**Problem details:** Copy the records below exactly as they appear.

**Dataset entries:**
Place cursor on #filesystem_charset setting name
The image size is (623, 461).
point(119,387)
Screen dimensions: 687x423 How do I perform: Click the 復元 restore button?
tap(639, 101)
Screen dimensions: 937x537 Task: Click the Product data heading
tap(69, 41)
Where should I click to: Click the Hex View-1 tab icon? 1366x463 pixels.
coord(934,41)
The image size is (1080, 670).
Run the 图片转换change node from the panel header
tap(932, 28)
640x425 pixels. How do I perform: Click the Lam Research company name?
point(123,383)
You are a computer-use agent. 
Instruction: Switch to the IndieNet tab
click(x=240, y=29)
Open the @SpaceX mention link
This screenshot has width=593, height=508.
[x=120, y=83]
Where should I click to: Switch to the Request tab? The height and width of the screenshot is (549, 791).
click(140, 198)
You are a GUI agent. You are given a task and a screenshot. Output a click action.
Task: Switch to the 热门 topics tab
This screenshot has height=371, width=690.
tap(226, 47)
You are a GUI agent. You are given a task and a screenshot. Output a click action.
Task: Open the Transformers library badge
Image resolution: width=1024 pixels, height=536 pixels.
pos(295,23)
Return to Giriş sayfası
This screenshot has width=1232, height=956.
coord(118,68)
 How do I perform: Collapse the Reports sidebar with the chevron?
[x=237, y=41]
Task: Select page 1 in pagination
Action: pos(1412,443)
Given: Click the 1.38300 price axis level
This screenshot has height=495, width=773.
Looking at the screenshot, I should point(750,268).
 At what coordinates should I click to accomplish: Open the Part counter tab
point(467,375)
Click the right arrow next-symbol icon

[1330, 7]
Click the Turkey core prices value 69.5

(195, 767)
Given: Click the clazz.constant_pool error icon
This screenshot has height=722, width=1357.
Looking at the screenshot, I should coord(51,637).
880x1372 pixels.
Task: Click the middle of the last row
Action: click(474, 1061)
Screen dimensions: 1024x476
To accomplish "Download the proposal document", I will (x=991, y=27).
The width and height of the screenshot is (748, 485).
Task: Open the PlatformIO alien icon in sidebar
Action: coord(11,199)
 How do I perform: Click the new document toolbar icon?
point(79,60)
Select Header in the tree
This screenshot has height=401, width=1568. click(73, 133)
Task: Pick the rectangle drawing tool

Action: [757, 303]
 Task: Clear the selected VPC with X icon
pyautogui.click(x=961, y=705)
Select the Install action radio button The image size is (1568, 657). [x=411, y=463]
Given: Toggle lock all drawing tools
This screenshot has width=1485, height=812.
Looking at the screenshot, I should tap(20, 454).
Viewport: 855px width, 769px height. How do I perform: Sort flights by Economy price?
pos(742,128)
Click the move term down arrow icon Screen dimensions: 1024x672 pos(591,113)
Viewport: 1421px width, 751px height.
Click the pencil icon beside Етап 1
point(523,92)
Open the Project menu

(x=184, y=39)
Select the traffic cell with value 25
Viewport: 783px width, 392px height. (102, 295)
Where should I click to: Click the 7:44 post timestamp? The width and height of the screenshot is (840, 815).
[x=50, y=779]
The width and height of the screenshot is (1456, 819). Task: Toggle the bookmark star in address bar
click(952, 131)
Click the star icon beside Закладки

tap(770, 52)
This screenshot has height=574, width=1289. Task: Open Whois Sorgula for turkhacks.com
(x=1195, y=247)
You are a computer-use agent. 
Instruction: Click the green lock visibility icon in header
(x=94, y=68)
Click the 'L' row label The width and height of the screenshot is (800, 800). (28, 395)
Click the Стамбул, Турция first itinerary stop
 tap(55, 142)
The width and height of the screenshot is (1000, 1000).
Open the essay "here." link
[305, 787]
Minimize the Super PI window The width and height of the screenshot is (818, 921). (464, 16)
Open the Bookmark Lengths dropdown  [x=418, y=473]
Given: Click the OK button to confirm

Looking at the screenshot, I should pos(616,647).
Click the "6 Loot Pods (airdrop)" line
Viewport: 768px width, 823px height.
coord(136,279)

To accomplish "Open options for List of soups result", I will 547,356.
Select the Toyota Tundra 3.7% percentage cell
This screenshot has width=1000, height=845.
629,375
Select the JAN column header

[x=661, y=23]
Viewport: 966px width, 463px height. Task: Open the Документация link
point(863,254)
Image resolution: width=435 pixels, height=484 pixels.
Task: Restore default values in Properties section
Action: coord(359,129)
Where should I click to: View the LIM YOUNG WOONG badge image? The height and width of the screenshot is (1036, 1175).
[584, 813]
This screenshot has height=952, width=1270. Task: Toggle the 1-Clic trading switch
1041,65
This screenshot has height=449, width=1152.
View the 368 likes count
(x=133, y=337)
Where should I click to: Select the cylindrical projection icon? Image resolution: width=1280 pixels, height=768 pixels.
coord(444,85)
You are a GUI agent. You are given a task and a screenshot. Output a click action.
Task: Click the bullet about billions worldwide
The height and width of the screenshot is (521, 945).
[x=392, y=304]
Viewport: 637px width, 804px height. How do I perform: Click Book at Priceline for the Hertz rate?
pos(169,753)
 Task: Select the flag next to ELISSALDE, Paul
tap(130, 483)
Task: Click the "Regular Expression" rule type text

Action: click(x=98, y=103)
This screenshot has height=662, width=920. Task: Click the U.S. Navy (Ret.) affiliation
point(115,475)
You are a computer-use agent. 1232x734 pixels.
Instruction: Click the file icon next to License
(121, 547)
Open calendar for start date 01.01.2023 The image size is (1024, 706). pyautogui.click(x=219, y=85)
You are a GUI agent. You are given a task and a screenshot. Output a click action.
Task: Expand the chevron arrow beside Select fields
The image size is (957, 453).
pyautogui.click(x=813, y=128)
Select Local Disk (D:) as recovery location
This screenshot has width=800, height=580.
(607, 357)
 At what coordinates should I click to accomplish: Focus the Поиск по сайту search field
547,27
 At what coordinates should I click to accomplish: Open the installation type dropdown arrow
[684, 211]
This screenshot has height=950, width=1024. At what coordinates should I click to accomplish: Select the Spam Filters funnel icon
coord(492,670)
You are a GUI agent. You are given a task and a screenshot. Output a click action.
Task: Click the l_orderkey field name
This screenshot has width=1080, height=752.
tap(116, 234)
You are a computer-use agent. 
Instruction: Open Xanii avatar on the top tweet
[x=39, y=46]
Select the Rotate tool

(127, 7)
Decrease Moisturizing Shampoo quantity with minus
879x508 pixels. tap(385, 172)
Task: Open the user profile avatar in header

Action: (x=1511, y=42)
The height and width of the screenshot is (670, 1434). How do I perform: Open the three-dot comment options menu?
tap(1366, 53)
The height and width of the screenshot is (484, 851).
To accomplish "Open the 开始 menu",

**Exercise answer:**
Place cursor on #filesystem_charset setting name
The image size is (623, 461).
point(119,387)
Screen dimensions: 687x423 How do I perform: Click the 復元 restore button?
tap(639, 101)
Screen dimensions: 937x537 Task: Click the Product data heading
tap(69, 41)
Where should I click to: Click the Hex View-1 tab icon? 1366x463 pixels.
coord(934,41)
The image size is (1080, 670).
Run the 图片转换change node from the panel header
tap(932, 28)
640x425 pixels. How do I perform: Click the Lam Research company name?
point(123,383)
You are a computer-use agent. 
Instruction: Switch to the IndieNet tab
click(x=240, y=29)
Open the @SpaceX mention link
This screenshot has width=593, height=508.
[x=120, y=83]
Where should I click to: Switch to the Request tab? The height and width of the screenshot is (549, 791).
click(140, 198)
You are a GUI agent. You are given a task and a screenshot. Output a click action.
Task: Switch to the 热门 topics tab
This screenshot has height=371, width=690.
tap(226, 47)
You are a GUI agent. You are given a task and a screenshot. Output a click action.
Task: Open the Transformers library badge
Image resolution: width=1024 pixels, height=536 pixels.
pos(295,23)
Return to Giriş sayfası
This screenshot has width=1232, height=956.
coord(118,68)
 How do I perform: Collapse the Reports sidebar with the chevron?
[x=237, y=41]
Task: Select page 1 in pagination
Action: pos(1412,443)
Given: Click the 1.38300 price axis level
This screenshot has height=495, width=773.
Looking at the screenshot, I should point(750,268).
 At what coordinates should I click to accomplish: Open the Part counter tab
point(467,375)
Click the right arrow next-symbol icon

[1330, 7]
Click the Turkey core prices value 69.5

(195, 767)
Given: Click the clazz.constant_pool error icon
This screenshot has height=722, width=1357.
Looking at the screenshot, I should coord(51,637).
880x1372 pixels.
Task: Click the middle of the last row
Action: click(474, 1061)
Screen dimensions: 1024x476
To accomplish "Download the proposal document", I will (x=991, y=27).
The width and height of the screenshot is (748, 485).
Task: Open the PlatformIO alien icon in sidebar
Action: coord(11,199)
 How do I perform: Click the new document toolbar icon?
point(79,60)
Select Header in the tree
This screenshot has height=401, width=1568. click(73, 133)
Task: Pick the rectangle drawing tool

Action: [757, 303]
 Task: Clear the selected VPC with X icon
pyautogui.click(x=961, y=705)
Select the Install action radio button The image size is (1568, 657). [x=411, y=463]
Given: Toggle lock all drawing tools
This screenshot has width=1485, height=812.
Looking at the screenshot, I should tap(20, 454).
Viewport: 855px width, 769px height. How do I perform: Sort flights by Economy price?
pos(742,128)
Click the move term down arrow icon Screen dimensions: 1024x672 pos(591,113)
Viewport: 1421px width, 751px height.
Click the pencil icon beside Етап 1
point(523,92)
Open the Project menu

(x=184, y=39)
Select the traffic cell with value 25
Viewport: 783px width, 392px height. (102, 295)
Where should I click to: Click the 7:44 post timestamp? The width and height of the screenshot is (840, 815).
[x=50, y=779]
The width and height of the screenshot is (1456, 819). Task: Toggle the bookmark star in address bar
click(952, 131)
Click the star icon beside Закладки

tap(770, 52)
This screenshot has height=574, width=1289. Task: Open Whois Sorgula for turkhacks.com
(x=1195, y=247)
You are a computer-use agent. 
Instruction: Click the green lock visibility icon in header
(x=94, y=68)
Click the 'L' row label The width and height of the screenshot is (800, 800). (28, 395)
Click the Стамбул, Турция first itinerary stop
 tap(55, 142)
The width and height of the screenshot is (1000, 1000).
Open the essay "here." link
[305, 787]
Minimize the Super PI window The width and height of the screenshot is (818, 921). (464, 16)
Open the Bookmark Lengths dropdown  [x=418, y=473]
Given: Click the OK button to confirm

Looking at the screenshot, I should pos(616,647).
Click the "6 Loot Pods (airdrop)" line
Viewport: 768px width, 823px height.
coord(136,279)

To accomplish "Open options for List of soups result", I will 547,356.
Select the Toyota Tundra 3.7% percentage cell
This screenshot has width=1000, height=845.
629,375
Select the JAN column header

[x=661, y=23]
Viewport: 966px width, 463px height. Task: Open the Документация link
point(863,254)
Image resolution: width=435 pixels, height=484 pixels.
Task: Restore default values in Properties section
Action: coord(359,129)
Where should I click to: View the LIM YOUNG WOONG badge image? The height and width of the screenshot is (1036, 1175).
[584, 813]
This screenshot has height=952, width=1270. Task: Toggle the 1-Clic trading switch
1041,65
This screenshot has height=449, width=1152.
View the 368 likes count
(x=133, y=337)
Where should I click to: Select the cylindrical projection icon? Image resolution: width=1280 pixels, height=768 pixels.
coord(444,85)
You are a GUI agent. You are given a task and a screenshot. Output a click action.
Task: Click the bullet about billions worldwide
The height and width of the screenshot is (521, 945).
[x=392, y=304]
Viewport: 637px width, 804px height. How do I perform: Click Book at Priceline for the Hertz rate?
pos(169,753)
 Task: Select the flag next to ELISSALDE, Paul
tap(130, 483)
Task: Click the "Regular Expression" rule type text

Action: click(x=98, y=103)
This screenshot has height=662, width=920. Task: Click the U.S. Navy (Ret.) affiliation
point(115,475)
You are a computer-use agent. 1232x734 pixels.
Instruction: Click the file icon next to License
(121, 547)
Open calendar for start date 01.01.2023 The image size is (1024, 706). pyautogui.click(x=219, y=85)
You are a GUI agent. You are given a task and a screenshot. Output a click action.
Task: Expand the chevron arrow beside Select fields
The image size is (957, 453).
pyautogui.click(x=813, y=128)
Select Local Disk (D:) as recovery location
This screenshot has width=800, height=580.
(607, 357)
 At what coordinates should I click to accomplish: Focus the Поиск по сайту search field
547,27
 At what coordinates should I click to accomplish: Open the installation type dropdown arrow
[684, 211]
This screenshot has height=950, width=1024. At what coordinates should I click to accomplish: Select the Spam Filters funnel icon
coord(492,670)
You are a GUI agent. You are given a task and a screenshot. Output a click action.
Task: Click the l_orderkey field name
This screenshot has width=1080, height=752.
tap(116, 234)
You are a computer-use agent. 
Instruction: Open Xanii avatar on the top tweet
[x=39, y=46]
Select the Rotate tool

(127, 7)
Decrease Moisturizing Shampoo quantity with minus
879x508 pixels. tap(385, 172)
Task: Open the user profile avatar in header

Action: (x=1511, y=42)
The height and width of the screenshot is (670, 1434). How do I perform: Open the three-dot comment options menu?
tap(1366, 53)
The height and width of the screenshot is (484, 851).
To accomplish "Open the 开始 menu",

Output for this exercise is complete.